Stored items

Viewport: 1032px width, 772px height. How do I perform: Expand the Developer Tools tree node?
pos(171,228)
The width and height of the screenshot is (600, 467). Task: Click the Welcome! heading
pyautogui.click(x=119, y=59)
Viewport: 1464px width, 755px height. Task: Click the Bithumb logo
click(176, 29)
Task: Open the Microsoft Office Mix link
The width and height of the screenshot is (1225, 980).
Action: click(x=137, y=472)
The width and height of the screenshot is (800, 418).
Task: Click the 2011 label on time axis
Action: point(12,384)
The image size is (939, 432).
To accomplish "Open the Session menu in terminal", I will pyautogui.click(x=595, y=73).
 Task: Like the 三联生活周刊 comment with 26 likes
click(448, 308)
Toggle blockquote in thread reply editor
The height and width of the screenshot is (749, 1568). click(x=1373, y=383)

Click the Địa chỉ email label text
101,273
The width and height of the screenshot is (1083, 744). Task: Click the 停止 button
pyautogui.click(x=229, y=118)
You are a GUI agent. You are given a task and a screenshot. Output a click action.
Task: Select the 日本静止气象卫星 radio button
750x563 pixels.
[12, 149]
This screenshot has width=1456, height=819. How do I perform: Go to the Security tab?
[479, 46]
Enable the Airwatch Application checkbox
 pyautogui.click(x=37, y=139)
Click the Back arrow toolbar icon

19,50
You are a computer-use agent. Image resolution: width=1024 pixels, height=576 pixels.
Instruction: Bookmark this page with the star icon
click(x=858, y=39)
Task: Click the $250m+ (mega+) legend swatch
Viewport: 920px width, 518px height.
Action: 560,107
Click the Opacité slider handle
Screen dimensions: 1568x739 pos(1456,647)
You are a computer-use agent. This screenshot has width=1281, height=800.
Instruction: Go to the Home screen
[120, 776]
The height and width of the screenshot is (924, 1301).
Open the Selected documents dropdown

■ Task ■
Line by line, transcribe the data exactly.

■ Expected answer ■
Viewport: 1032px width, 772px height. How do I perform: Expand the Developer Tools tree node?
pos(171,228)
The width and height of the screenshot is (600, 467). Task: Click the Welcome! heading
pyautogui.click(x=119, y=59)
Viewport: 1464px width, 755px height. Task: Click the Bithumb logo
click(176, 29)
Task: Open the Microsoft Office Mix link
The width and height of the screenshot is (1225, 980).
Action: click(x=137, y=472)
The width and height of the screenshot is (800, 418).
Task: Click the 2011 label on time axis
Action: point(12,384)
The image size is (939, 432).
To accomplish "Open the Session menu in terminal", I will pyautogui.click(x=595, y=73).
 Task: Like the 三联生活周刊 comment with 26 likes
click(448, 308)
Toggle blockquote in thread reply editor
The height and width of the screenshot is (749, 1568). click(x=1373, y=383)

Click the Địa chỉ email label text
101,273
The width and height of the screenshot is (1083, 744). Task: Click the 停止 button
pyautogui.click(x=229, y=118)
You are a GUI agent. You are given a task and a screenshot. Output a click action.
Task: Select the 日本静止气象卫星 radio button
750x563 pixels.
[12, 149]
This screenshot has width=1456, height=819. How do I perform: Go to the Security tab?
[479, 46]
Enable the Airwatch Application checkbox
 pyautogui.click(x=37, y=139)
Click the Back arrow toolbar icon

19,50
You are a computer-use agent. Image resolution: width=1024 pixels, height=576 pixels.
Instruction: Bookmark this page with the star icon
click(x=858, y=39)
Task: Click the $250m+ (mega+) legend swatch
Viewport: 920px width, 518px height.
Action: 560,107
Click the Opacité slider handle
Screen dimensions: 1568x739 pos(1456,647)
You are a computer-use agent. This screenshot has width=1281, height=800.
Instruction: Go to the Home screen
[120, 776]
The height and width of the screenshot is (924, 1301).
Open the Selected documents dropdown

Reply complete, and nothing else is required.